Identification of the amino acid residue of CYP27B1 responsible for binding of 25-hydroxyvitamin D3 whose mutation causes vitamin D-dependent rickets type 1.

We previously reported the three-dimensional structure of human CYP27B1 (25-hydroxyvitamin D3 1alpha-hydroxylase) constructed by homology modeling. Using the three-dimensional model we studied the docking of the substrate, 25-hydroxyvitamin D3, into the substrate binding pocket of CYP27B1. In this study, we focused on the amino acid residues whose point mutations cause vitamin D-dependent rickets type 1, especially unconserved residues among mitochondrial CYPs such as Gln65 and Thr409. Recently, we successfully overexpressed mouse CYP27B1 by using a GroEL/ES co-expression system. In a mutation study of mouse CYP27B1 that included spectroscopic analysis, we concluded that in a 1alpha-hydroxylation process, Ser408 of mouse CYP27B1 corresponding to Thr409 of human CYP27B1 forms a hydrogen bond with the 25-hydroxyl group of 25-hydroxyvitamin D3. This is the first report that shows a critical amino acid residue recognizing the 25-hydroxyl group of the vitamin D3.

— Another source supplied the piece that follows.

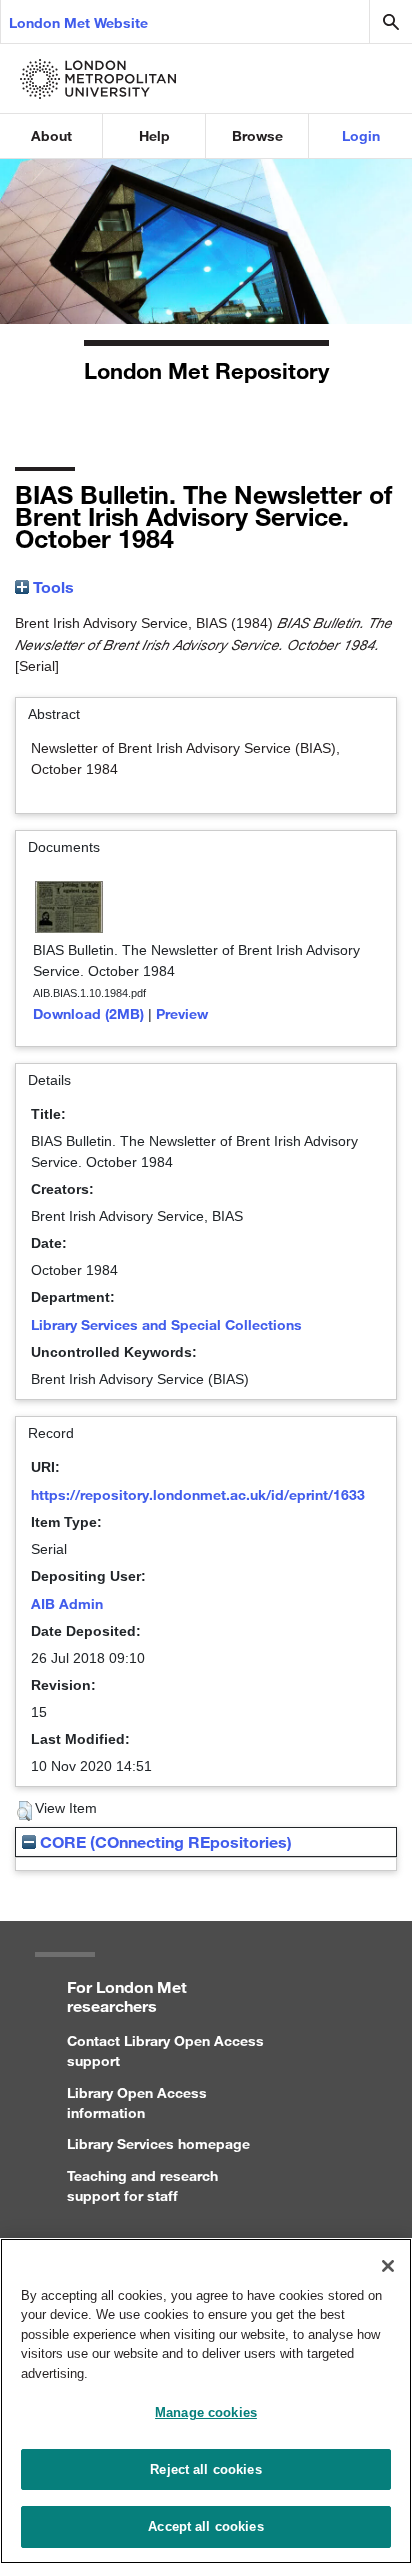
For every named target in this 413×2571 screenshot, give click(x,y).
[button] (24, 1811)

Purification and characterization of mouse CYP27B1 overproduced by an Escherichia coli system coexpressing molecular chaperonins GroEL/ES.

The expression of mouse CYP27B1 in Escherichia coli has been dramatically enhanced by coexpression of GroEL/ES. To reveal the enzymatic properties of CYP27B1, we measured its hydroxylation activity toward vitamin D3 and 1alpha-hydroxyvitamin D3 (1alpha(OH)D3) in addition to the physiological substrate 25(OH)D3. Surprisingly, CYP27B1 converted vitamin D3 to 1alpha,25(OH)D3. Both 1alpha-hydroxylation activity toward vitamin D3, and 25-hydroxylation activity toward 1alpha(OH)D3 were observed. The Km and Vmax values for 25-hydroxylation activity toward 1alpha(OH)D3 were estimated to be 1.7 microM and 0.51 mol/min/mol P450, respectively, while those for 1alpha-hydroxylation activity toward 25(OH)D3 were 0.050 microM and 2.73 mol/min/mol P450, respectively. Note that the substrate must be fixed in the opposite direction in the substrate-binding pocket of CYP27B1 between 1alpha-hydroxylation and 25-hydroxylation. Based on these results and the fact that human CYP27A1 and Streptomyces CYP105A1 also convert vitamin D3 to 1alpha,25(OH)D3, 1alpha-hydroxylation, and 25-hydroxylation of vitamin D3 appear to be closely linked together.